Reconozco que soy un poco chaquetero con aquello que llaman “mi segundo equipo”. O sea, que no lo tengo. A mi condición colchonera le añado, según lo que ofrezcan, y no siempre, un concreto favoritismo hacia el Real Madrid o el Barcelona. Así, me atrajo el Madrid de Butragueño, después pasé a preferir el Barça de Cruyff para volver al Madrid de Zidane y quedarme durante más de una década con el Barça de Messi, siempre con mi Atleti no bastantes peldaños por encima, sino en una dimensión superior, inalcanzable. Últimamente, como la mayoría de las veces, ni fu, ni fa. Ni uno, ni otro, a la espera de que Lamine Yamal termine de convencerme, que le queda poco.

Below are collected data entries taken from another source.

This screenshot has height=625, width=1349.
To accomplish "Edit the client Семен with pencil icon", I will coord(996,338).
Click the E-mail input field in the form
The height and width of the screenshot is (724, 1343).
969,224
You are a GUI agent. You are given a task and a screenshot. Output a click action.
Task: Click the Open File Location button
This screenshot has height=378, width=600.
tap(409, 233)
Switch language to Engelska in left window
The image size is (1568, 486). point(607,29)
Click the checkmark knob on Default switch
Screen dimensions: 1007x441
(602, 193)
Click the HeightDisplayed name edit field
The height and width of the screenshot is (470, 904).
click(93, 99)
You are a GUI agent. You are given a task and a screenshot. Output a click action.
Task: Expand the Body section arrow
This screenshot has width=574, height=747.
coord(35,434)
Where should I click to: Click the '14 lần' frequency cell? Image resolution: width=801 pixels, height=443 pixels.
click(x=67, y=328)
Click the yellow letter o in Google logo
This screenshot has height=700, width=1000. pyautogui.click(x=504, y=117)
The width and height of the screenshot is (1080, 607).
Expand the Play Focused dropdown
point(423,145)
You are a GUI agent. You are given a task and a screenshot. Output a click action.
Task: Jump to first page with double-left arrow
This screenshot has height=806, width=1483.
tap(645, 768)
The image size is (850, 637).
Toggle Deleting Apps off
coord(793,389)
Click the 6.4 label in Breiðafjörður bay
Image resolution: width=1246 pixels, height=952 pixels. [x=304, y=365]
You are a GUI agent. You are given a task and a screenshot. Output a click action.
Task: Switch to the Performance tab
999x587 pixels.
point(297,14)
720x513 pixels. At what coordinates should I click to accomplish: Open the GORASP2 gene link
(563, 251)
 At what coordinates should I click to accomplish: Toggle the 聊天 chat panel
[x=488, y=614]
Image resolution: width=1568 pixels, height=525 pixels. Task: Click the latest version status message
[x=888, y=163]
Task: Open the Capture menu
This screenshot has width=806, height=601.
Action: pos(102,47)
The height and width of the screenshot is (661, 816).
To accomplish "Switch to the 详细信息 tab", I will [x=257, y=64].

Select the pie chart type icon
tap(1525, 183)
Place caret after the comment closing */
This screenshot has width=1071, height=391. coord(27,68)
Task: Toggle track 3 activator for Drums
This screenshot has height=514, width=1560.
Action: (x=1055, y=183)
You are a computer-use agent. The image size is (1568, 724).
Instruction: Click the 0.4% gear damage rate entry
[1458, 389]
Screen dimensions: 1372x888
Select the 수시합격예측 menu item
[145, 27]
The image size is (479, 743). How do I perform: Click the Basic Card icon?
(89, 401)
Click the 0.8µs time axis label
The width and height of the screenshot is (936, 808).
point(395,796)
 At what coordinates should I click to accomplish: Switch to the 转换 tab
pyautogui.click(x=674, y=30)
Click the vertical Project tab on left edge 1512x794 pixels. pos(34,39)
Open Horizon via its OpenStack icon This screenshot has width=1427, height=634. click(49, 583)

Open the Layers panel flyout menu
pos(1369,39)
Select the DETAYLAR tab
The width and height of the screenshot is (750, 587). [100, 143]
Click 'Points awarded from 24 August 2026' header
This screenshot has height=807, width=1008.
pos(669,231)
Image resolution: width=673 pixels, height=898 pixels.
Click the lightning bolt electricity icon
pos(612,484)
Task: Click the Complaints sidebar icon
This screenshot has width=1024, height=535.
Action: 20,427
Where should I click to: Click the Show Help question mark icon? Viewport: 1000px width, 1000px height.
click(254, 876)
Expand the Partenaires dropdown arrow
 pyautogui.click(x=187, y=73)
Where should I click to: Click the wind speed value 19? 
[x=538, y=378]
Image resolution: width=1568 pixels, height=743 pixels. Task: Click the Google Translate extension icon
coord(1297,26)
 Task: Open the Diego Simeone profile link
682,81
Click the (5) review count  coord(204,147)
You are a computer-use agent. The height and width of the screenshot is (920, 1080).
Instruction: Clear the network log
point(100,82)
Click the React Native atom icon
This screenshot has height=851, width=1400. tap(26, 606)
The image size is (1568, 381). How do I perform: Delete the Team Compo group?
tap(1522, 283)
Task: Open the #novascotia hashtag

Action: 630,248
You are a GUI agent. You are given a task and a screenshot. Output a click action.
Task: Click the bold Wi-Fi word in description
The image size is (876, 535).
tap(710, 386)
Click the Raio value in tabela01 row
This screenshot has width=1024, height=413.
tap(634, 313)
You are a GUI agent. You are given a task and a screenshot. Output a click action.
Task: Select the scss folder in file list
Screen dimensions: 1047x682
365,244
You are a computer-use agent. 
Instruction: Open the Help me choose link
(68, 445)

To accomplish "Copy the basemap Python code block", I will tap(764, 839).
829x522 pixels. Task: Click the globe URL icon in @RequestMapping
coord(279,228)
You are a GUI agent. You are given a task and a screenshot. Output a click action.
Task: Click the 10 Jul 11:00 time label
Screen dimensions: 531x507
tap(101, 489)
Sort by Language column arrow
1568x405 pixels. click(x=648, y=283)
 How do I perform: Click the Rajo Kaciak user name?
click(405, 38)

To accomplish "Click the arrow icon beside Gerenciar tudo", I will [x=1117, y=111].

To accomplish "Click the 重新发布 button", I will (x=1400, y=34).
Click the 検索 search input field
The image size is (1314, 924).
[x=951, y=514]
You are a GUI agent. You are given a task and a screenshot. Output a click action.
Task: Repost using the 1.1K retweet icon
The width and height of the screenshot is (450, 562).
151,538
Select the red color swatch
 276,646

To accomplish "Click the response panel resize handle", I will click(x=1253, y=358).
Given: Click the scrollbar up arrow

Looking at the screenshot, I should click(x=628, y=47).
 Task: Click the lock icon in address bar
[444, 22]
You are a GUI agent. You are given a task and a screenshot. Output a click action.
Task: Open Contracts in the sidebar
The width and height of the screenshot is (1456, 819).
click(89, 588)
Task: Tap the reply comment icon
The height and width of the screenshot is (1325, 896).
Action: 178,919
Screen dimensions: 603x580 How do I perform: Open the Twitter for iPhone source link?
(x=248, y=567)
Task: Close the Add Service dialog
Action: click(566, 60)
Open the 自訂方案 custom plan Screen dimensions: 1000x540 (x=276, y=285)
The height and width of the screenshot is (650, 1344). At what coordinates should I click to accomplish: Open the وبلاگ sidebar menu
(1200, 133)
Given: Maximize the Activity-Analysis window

En este momento transitorio se me vino encima la Supercopa de España, ese sinsentido de escaso valor deportivo, pero de pingües beneficios económicos que, ante la avidez humana, quizás se convierta en el antecedente de acabar viendo los encierros de San Fermín en Riad, Yeda o La Meca. La ciudad que más pague.
Pero, ya que estábamos, me senté a ver la final con mayor tendencia a Concha Espina, que a la Travessera de Les Corts. Sin otro motivo, en esta decisión, que mi rechazo al agravio del caso Olmo (y Pau Víctor) en beneficio culé. Me hizo gracia el gol de Killian Mbappé y, por una vez, pensé que el Real Madrid me daría una (mini) alegría. Pero a medida que avanzaba el partido, mi favoritismo merengue se iba transformando en convencido apoyo barcelonista. No me molestó el empate, me despertó curiosidad el penalti de Lewandosky y para el descanso (4-1), ya no tenía ninguna duda.
Prometo, ante esta experiencia, separar lo extradeportivo (incluido, por supuesto, lo político) de lo estrictamente deportivo y guiarme por la esencia de cada cosa, para seguir siendo chaquetero. Menos mal que soy del Atleti, el equipo semper fidelis (con permiso, Félix) a su esencia.